__Passage shown__.
---+---

The way it is now, there's nothing stopping a (18-) user from logging out of a 'parental control enabled' account and making a new account without those controls on any service from Facebook to Steam. So the only effective option at that point is to entirely block that app or service.
This gives more power to parental control software. And yeah moves the responsibility from the service to the parents, which is what the services want cuz COPPA and other similar laws.
But you do bring up another issue people aren't discussing. That the default setting is under 18.
So we protect the children from adults by... having no way to actually verify someone is a child?
The problem is less kids getting access to porn and more pedos getting accounts to spaces designed for children. Places like Club Penguin or very famously Roblox.
Here's the problem, you can't verify children. They don't have identification in the same way adults do. And worse, if we gave them that then it only makes them more vulnerable!
Then we have the whole problem of a global internet. VPN usage is already skyrocketing to circumvent these policies.
So the only real "solution" to this is global identification systems where essentially everyone is carrying around some dystopian FIDO key (definitely your phone) that has all your personal information on it and you sign every device you touch. Because everything from your fridge to your car is connected to the Internet.

---+---

__Given entries__.

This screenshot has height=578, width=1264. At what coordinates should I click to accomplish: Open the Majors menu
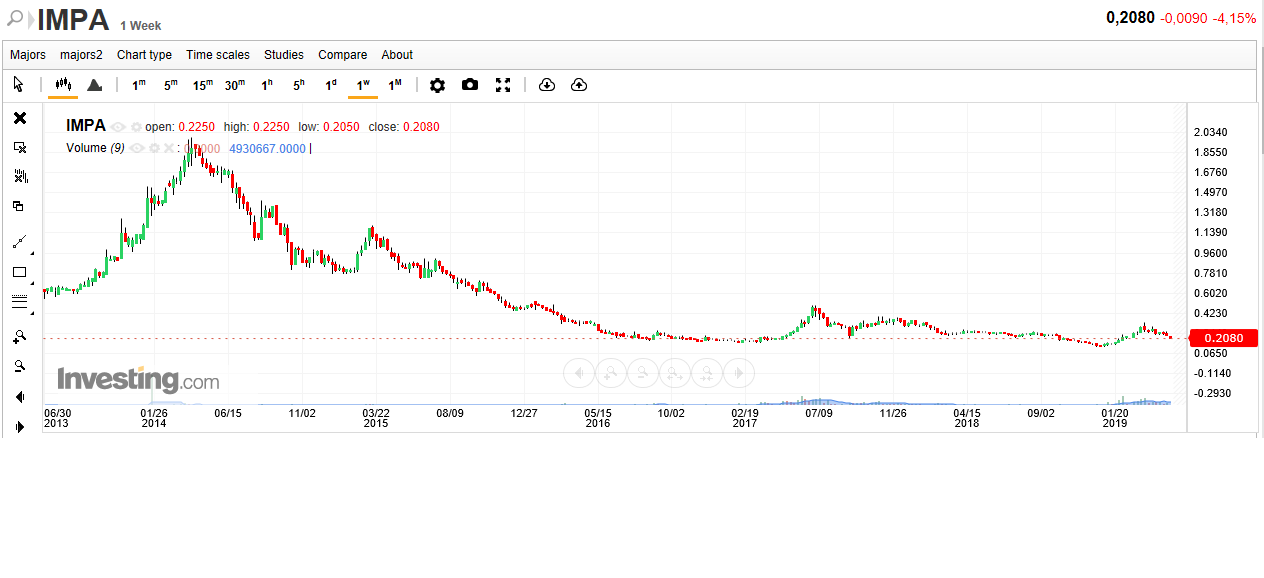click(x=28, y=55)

---+---

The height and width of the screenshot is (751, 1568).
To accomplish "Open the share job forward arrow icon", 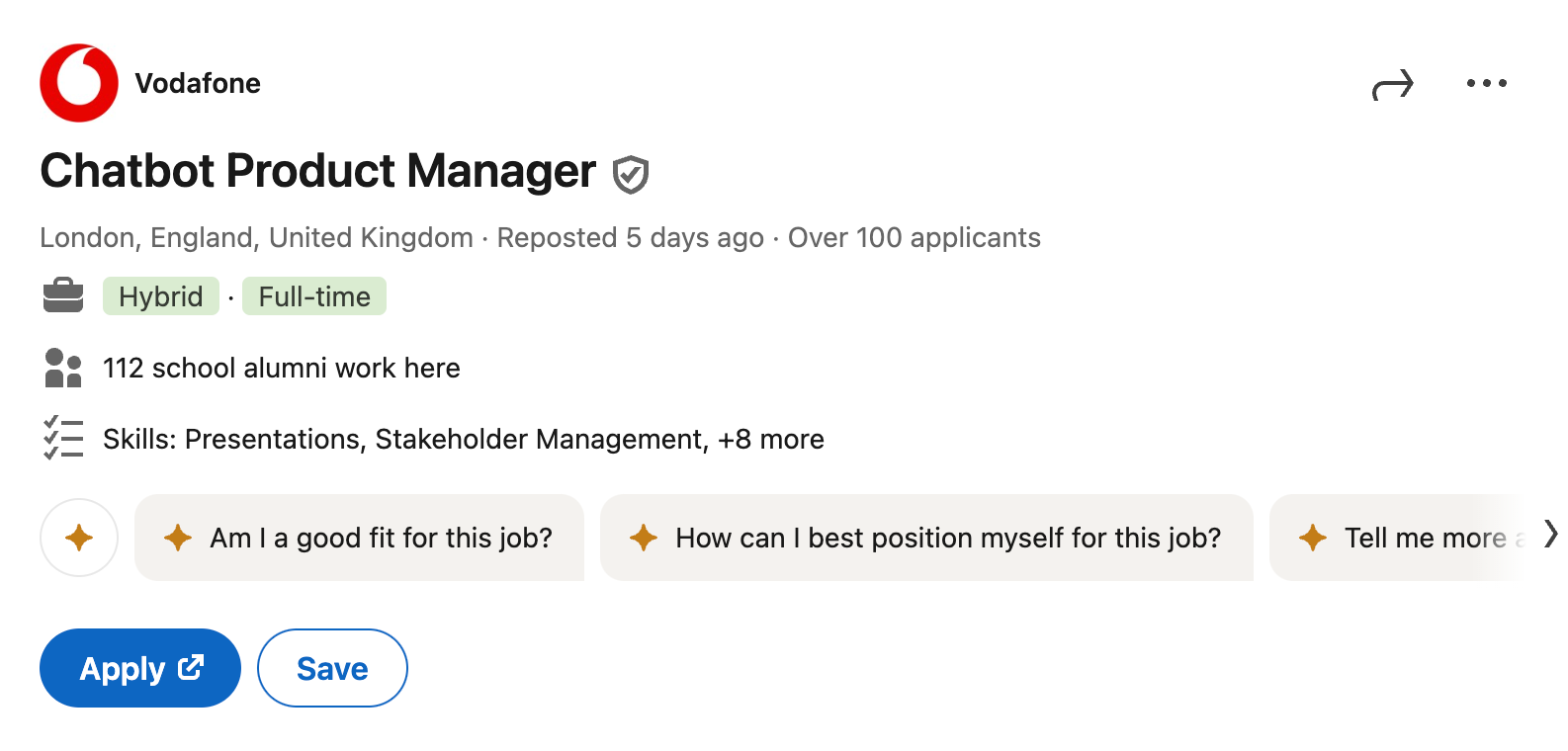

---+---

__Direction__. Which two places does the passage on parental controls give as examples of spaces designed for children?

__Finished task__. Club Penguin and Roblox.